Exercise: Starting from the line in which "Image resolution: width=872" appears, output every line down to the last line of the data below, exactly and without anything more.

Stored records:
_ _ _

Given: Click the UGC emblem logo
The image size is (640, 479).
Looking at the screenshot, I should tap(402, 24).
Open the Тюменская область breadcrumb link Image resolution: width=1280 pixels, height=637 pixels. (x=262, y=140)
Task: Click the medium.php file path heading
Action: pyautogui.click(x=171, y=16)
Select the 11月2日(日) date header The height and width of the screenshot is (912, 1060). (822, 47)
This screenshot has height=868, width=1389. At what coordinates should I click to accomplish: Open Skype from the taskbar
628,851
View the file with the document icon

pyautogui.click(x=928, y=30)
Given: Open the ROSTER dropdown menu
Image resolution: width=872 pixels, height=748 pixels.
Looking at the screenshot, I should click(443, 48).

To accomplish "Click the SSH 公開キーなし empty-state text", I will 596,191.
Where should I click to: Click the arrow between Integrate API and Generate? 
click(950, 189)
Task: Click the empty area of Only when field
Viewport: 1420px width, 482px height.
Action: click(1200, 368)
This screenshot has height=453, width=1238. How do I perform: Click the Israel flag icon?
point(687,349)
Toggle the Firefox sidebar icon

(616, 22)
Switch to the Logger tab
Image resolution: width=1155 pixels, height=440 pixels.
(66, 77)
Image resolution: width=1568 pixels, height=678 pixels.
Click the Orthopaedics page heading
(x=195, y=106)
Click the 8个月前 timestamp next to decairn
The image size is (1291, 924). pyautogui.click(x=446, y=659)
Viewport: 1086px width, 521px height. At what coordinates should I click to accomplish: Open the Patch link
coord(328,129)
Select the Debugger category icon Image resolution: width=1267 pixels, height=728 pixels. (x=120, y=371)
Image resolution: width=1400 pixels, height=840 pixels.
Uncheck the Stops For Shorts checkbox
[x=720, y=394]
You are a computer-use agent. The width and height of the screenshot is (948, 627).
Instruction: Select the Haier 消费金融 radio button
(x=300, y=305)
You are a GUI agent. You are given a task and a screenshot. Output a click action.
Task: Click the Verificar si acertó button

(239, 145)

_ _ _

Exercise response:
Image resolution: width=872 pixels, height=748 pixels.
Looking at the screenshot, I should click(443, 48).

To accomplish "Click the SSH 公開キーなし empty-state text", I will 596,191.
Where should I click to: Click the arrow between Integrate API and Generate? 
click(950, 189)
Task: Click the empty area of Only when field
Viewport: 1420px width, 482px height.
Action: click(1200, 368)
This screenshot has height=453, width=1238. How do I perform: Click the Israel flag icon?
point(687,349)
Toggle the Firefox sidebar icon

(616, 22)
Switch to the Logger tab
Image resolution: width=1155 pixels, height=440 pixels.
(66, 77)
Image resolution: width=1568 pixels, height=678 pixels.
Click the Orthopaedics page heading
(x=195, y=106)
Click the 8个月前 timestamp next to decairn
The image size is (1291, 924). pyautogui.click(x=446, y=659)
Viewport: 1086px width, 521px height. At what coordinates should I click to accomplish: Open the Patch link
coord(328,129)
Select the Debugger category icon Image resolution: width=1267 pixels, height=728 pixels. (x=120, y=371)
Image resolution: width=1400 pixels, height=840 pixels.
Uncheck the Stops For Shorts checkbox
[x=720, y=394]
You are a computer-use agent. The width and height of the screenshot is (948, 627).
Instruction: Select the Haier 消费金融 radio button
(x=300, y=305)
You are a GUI agent. You are given a task and a screenshot. Output a click action.
Task: Click the Verificar si acertó button

(239, 145)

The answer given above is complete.